超声场中气泡稳态空化对枝晶生长过程的作用机制

Ultrasonic waves used in liquid alloys can produce refined grain structures, which mainly contributes to ultrasonic cavitation and acoustic streaming. According to the bubble lifetime and whether they are fragmented into “daughter” bubbles, acoustic cavitation can be divided into transient cavitation and stable cavitation. Compared with the transient cavitation, the interaction between stable cavitation bubbles and solidifying alloys have been rarely investigated previously. In this work, the effect of stable cavitation on the dendritic growth of succinonitrile (SCN)-8.3% (mole fraction) water organic transparent alloy is systematically investigated by high-speed digital image technique and numerical simulation.
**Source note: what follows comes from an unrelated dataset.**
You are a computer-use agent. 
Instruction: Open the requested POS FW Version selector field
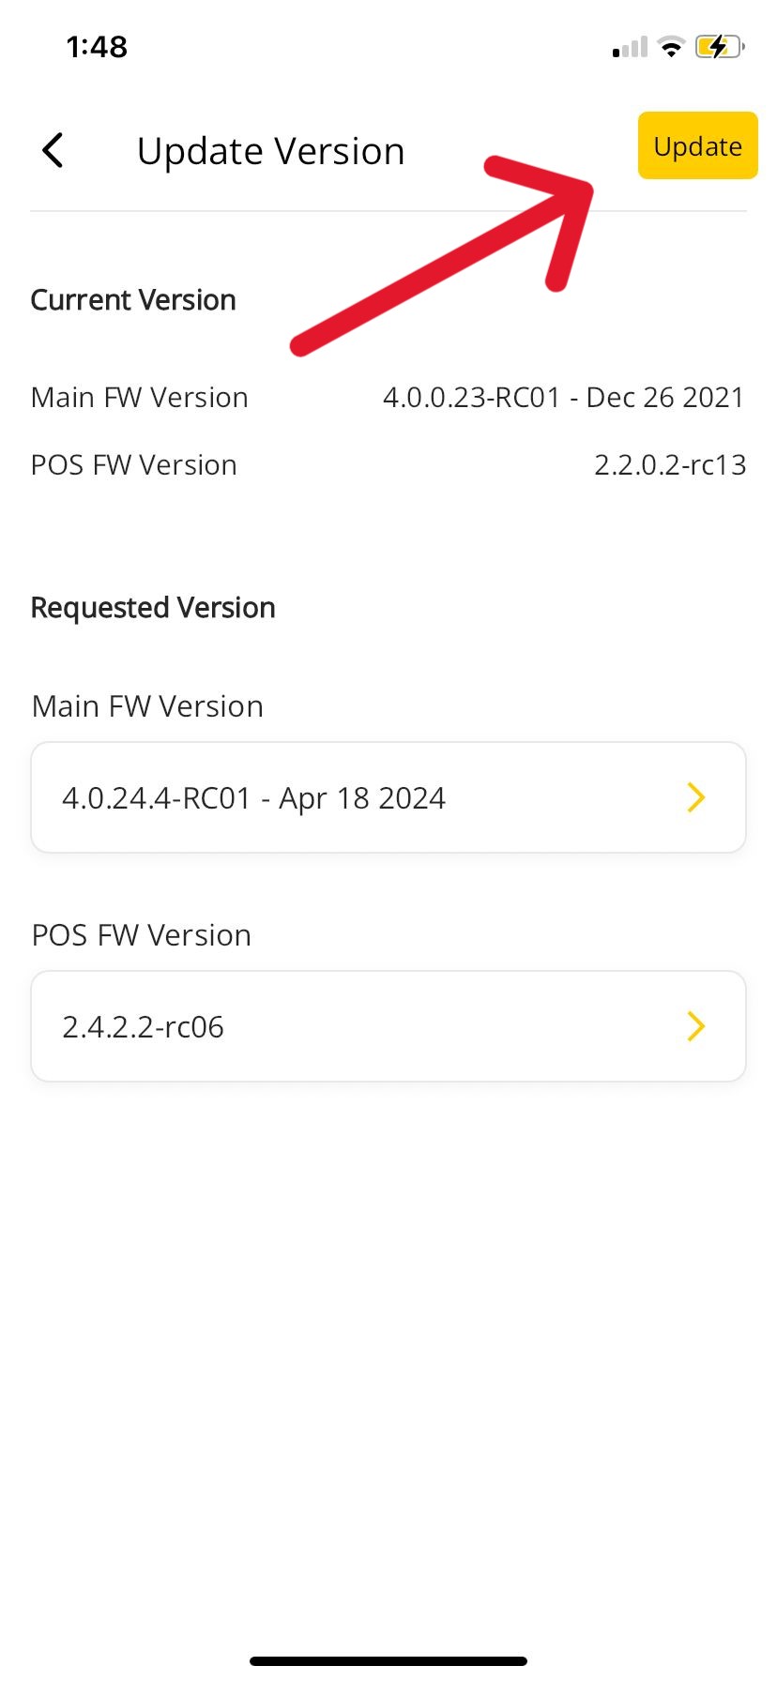389,1026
It is found that when the bubble migration direction is consistent with that of dendritic growth, the periodic high pressure generated in bubble oscillation process increases the local undercooling, speeding up the dendrites growth effectively. Meanwhile, the concentrated stress inside dendrites induced by the linearly oscillation of cavitation bubble can break up dendrites into fragments. Specifically, if there exist stable cavitation bubbles suspended around the liquid-solid interface, periodically alternating flow field and high shear force in their surrounding liquid phase is produced. As a result, the nearby dendritic fragments will be attracted to those bubbles and then transformed into spherical grains.